Top of Data provided

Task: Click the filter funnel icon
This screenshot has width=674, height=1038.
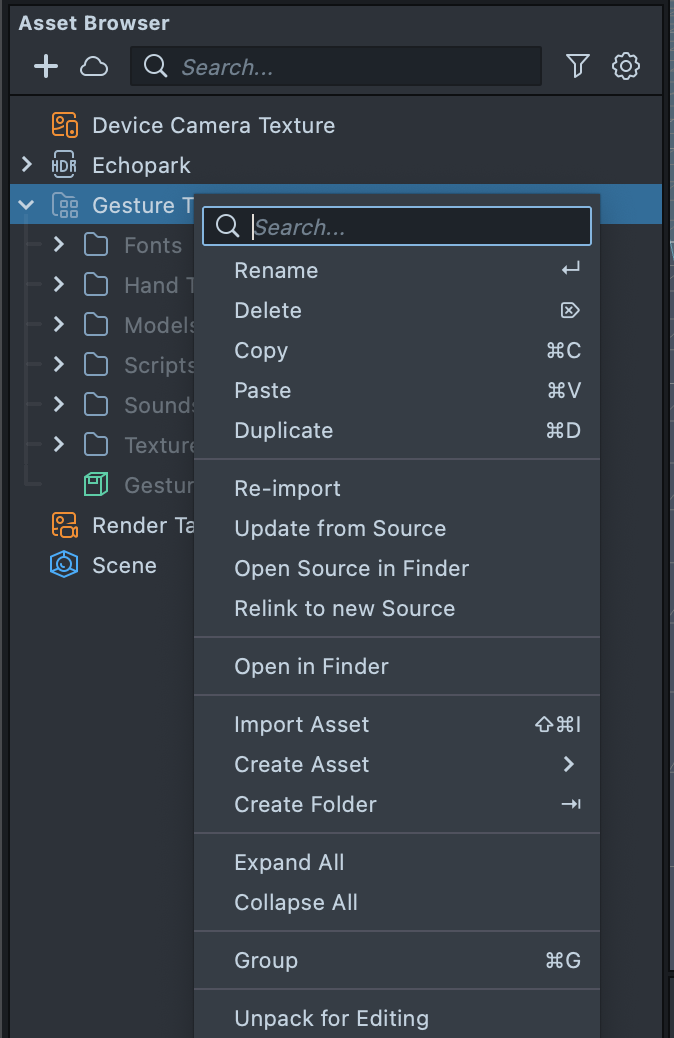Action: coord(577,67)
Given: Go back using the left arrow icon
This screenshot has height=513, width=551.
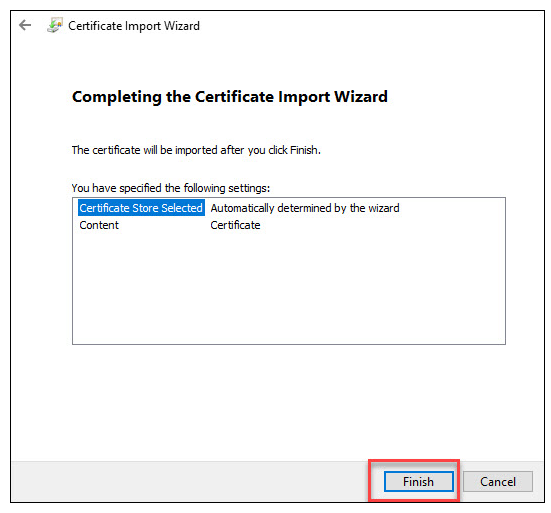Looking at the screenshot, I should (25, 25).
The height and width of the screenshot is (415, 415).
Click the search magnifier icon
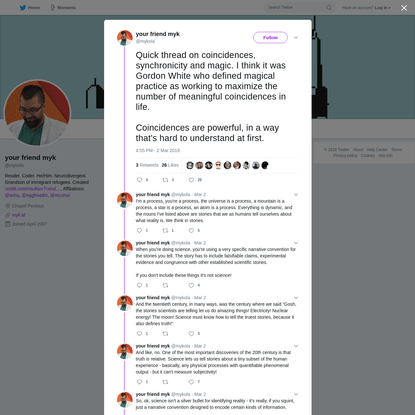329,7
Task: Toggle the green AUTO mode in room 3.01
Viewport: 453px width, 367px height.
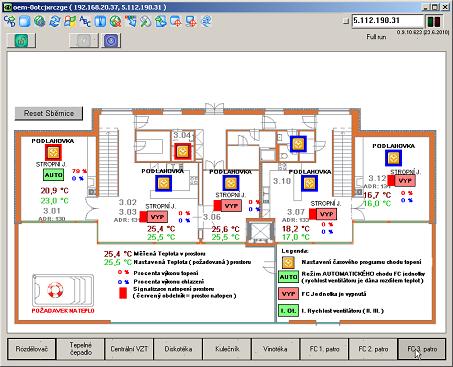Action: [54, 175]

Bottom of Data provided
Top of Data provided

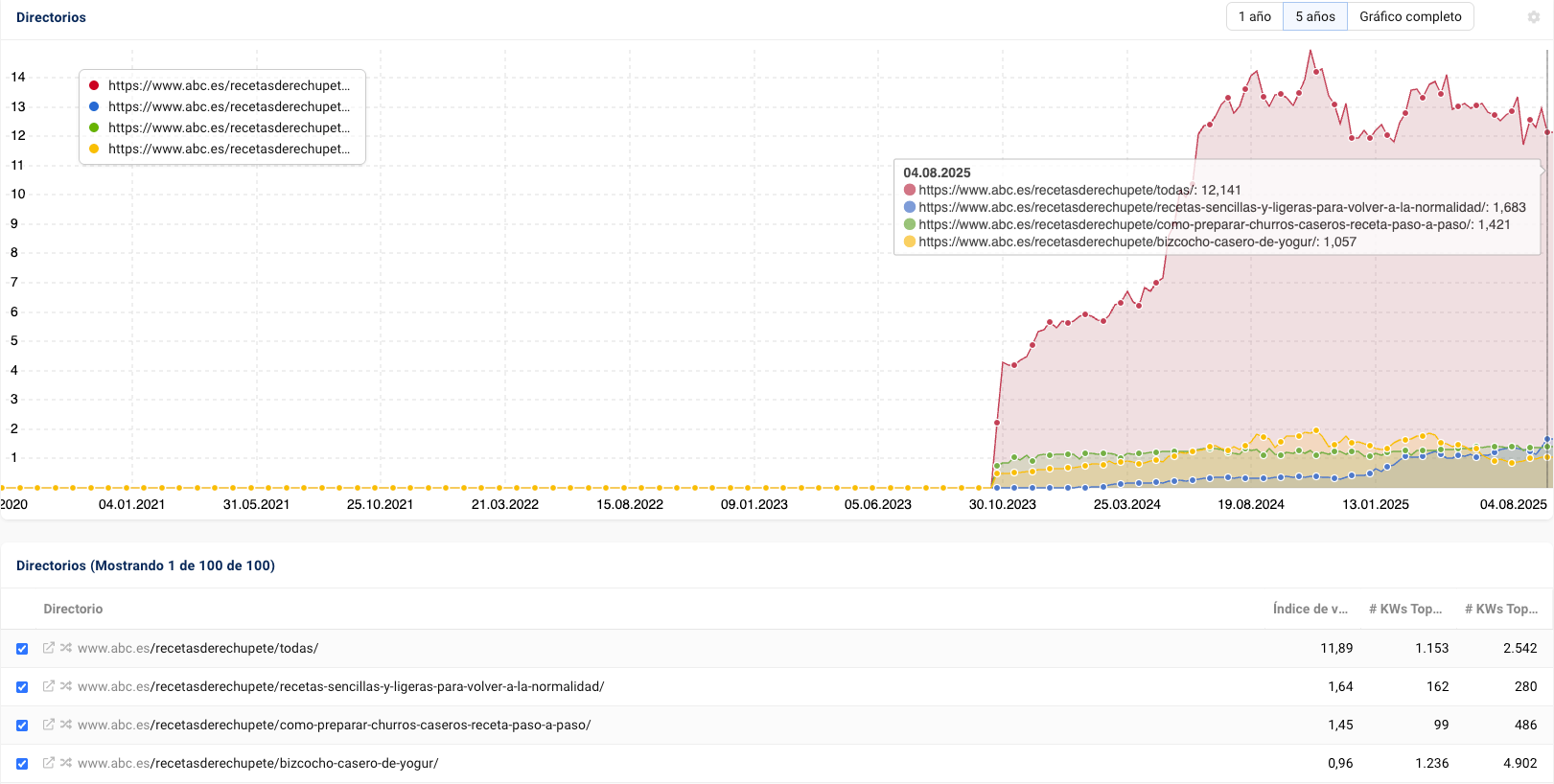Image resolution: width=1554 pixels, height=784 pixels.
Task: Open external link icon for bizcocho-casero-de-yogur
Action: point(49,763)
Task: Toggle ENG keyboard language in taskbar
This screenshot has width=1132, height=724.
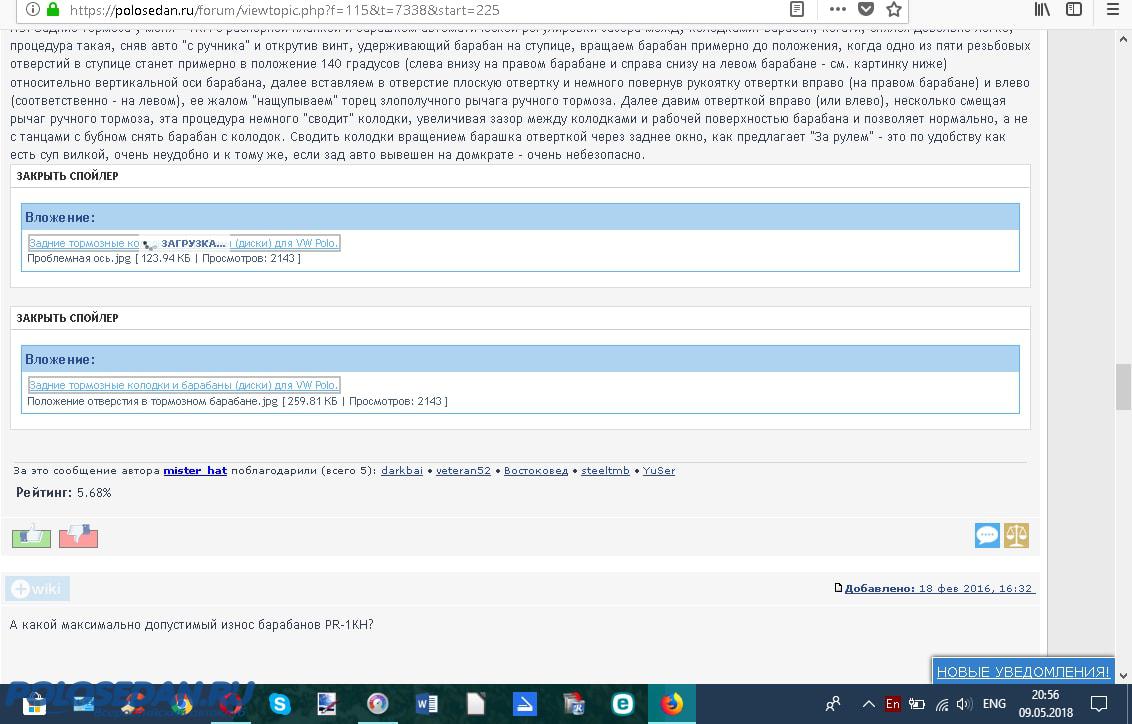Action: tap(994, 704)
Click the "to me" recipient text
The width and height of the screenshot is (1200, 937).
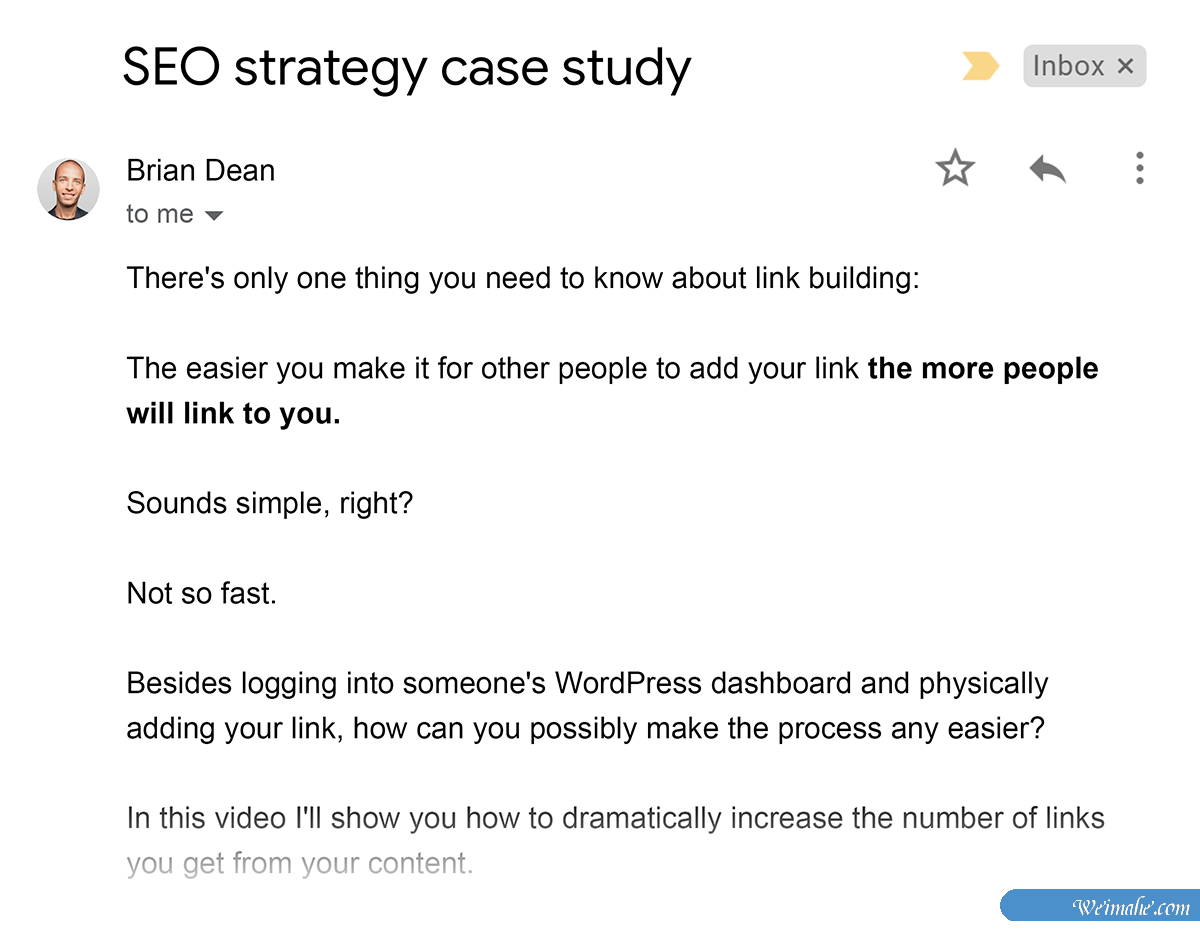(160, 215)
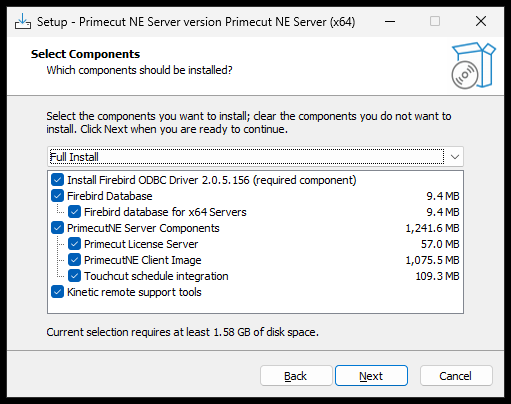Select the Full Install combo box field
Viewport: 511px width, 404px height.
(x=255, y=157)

Bottom of Data provided

What the task requires =
I'd like the lines above repeated exactly, from the one that contains "This screenshot has width=674, height=1038." through the one that contains "The height and", with no pictures.

Completed exercise =
This screenshot has width=674, height=1038.
Action: coord(577,67)
Given: Go back using the left arrow icon
This screenshot has height=513, width=551.
Looking at the screenshot, I should (25, 25).
The height and width of the screenshot is (415, 415).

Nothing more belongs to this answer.